The following list describes the benefits of running Apache Spark workloads on ACK:
  • By packaging a Spark application and its dependencies in a container, you reap the benefits of containers. For example, you do not have to consider whether your application is compatible with the Hadoop version, and you can attach tags to your container images to control the image versions. This helps you test different versions of Apache Spark or dependencies.
  • You can reuse a variety of Kubernetes add-ons, such as the add-ons for monitoring or logging. By deploying Apache Spark workloads based on the existing Kubernetes infrastructure, you can save time and a large amount of O&M costs.
  • ACK allows multiple tenants to run Apache Spark jobs in an ACK cluster. You can schedule resources for each tenant by using Kubernetes namespaces and resource quotas. ACK provides a mechanism to schedule applications to nodes. This ensures that dedicated resources are used to run each Apache Spark job. The Spark driver pod uses a Kubernetes service account to create executor pods. You can use the service account that is granted a Role or ClusterRole to define fine-grained access permissions. This secures your workloads against the impact of other workloads.
  • ACK deploys Spark and data-centric applications that manage the lifecycle of your data in the same cluster. You can build an end-to-end lifecycle solution by using a single orchestrator and replicate the solution in other regions or even in private clouds.

Tools

  • Spark on Kubernetes Operator

    Spark on Kubernetes Operator allows you to run Spark workloads in the same way as you run other workloads on Kubernetes. It uses Kubernetes custom resources to specify, run, and display the running status of Spark jobs. Spark 2.3 or later is required to support resource scheduling in Kubernetes.

  • Alluxio

    Alluxio is a cloud-based open source data orchestrator that applies to data analysis and artificial intelligence applications. It migrates data from the storage layer of the system to a location that is more accessible for data-driven applications. It also allows applications to connect to multiple storage systems through a common interface. Alluxio stores application data in the memory of each node. This increases the data access speed by several orders of magnitude.

    In the big data ecosystem, Alluxio is located between data-driven frameworks or applications and persistent storage systems. Data-driven frameworks or applications include Apache Spark, Presto, Tensorflow, Apache HBase, Apache Hive, and Apache Flink. Persistent storage systems include Amazon S3, Google Cloud Storage, OpenStack Swift, HDFS, GlusterFS, IBM clever, EMC ECS, Ceph, NFS, Minio, and Alibaba OSS. Alluxio unifies the data stored in these storage systems and provides a unified client API and global namespaces for the data-driven applications that are built based on these storage systems.Alluxio

    In the Spark on ACK big data solution, data in the persistent storage systems is cached in Alluxio.

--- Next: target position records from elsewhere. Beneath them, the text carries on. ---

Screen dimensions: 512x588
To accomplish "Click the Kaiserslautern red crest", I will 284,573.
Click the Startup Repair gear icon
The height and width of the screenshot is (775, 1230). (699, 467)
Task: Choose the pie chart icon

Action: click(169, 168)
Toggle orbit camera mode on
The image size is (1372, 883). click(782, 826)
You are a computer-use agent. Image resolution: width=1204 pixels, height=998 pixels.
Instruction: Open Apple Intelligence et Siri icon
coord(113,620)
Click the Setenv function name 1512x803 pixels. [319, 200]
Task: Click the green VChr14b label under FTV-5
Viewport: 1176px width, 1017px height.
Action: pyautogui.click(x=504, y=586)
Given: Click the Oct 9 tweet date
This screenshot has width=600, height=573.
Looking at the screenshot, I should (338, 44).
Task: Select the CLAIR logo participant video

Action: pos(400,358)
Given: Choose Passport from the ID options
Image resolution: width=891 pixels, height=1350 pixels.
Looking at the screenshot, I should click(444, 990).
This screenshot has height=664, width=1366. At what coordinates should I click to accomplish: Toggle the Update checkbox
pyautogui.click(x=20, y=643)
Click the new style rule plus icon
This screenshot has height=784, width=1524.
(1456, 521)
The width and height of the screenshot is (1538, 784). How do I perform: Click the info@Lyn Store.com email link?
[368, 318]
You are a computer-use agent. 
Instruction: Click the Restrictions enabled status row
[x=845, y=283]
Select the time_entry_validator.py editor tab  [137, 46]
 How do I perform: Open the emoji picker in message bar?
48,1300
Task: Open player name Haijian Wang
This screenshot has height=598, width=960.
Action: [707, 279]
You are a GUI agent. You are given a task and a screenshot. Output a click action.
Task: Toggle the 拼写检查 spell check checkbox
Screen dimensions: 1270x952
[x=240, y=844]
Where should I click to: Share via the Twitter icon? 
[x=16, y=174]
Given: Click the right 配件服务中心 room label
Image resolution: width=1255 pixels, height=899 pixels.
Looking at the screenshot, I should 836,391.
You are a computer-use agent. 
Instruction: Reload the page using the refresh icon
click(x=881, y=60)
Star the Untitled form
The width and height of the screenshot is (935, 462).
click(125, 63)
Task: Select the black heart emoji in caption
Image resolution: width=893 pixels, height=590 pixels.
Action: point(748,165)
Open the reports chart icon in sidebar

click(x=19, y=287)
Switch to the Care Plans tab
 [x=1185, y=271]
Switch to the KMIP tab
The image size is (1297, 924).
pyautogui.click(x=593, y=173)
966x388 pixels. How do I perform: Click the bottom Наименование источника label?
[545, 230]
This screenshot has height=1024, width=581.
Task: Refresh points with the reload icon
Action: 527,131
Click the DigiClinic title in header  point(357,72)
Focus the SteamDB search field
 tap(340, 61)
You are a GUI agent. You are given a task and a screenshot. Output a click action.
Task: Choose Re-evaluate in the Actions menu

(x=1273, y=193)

This accelerates the Spark access to the data.

  • TPC-DS Benchmark

    The TPC Benchmark DS (TPC-DS) is a performance testing and decision support benchmark developed and maintained by a third-party community. The TPC-DS test set involves various functions, such as data collection, report generation, online queries, and data mining based on large data sets. Data in real-life scenarios is collected in the test set. Therefore, an application must have high performance to pass the tests based on the test set.

    TPC-DS contains 104 queries that cover most SQL statements in the SQL:2003 standard. TPC-DS contains 99 stress testing queries. Each of the following queries has two variants: 14, 23, 24, and 39. The s_max query performs a full scan and aggregates large tables.

    TPC-DS has the following features:
    • Follows the SQL:2003 standard and provides complex SQL query cases.
    • Requires analysis of a large amount of data and answers to real business questions.
    • Provides test cases that include various business models, such as analysis report models, iterative OLAP models, and data mining models.
    • Requires high I/O load and high CPU utilization in almost all test cases.

    Therefore, the Spark on ACK big data solution uses TPC-DS to evaluate the performance of Spark on ACK.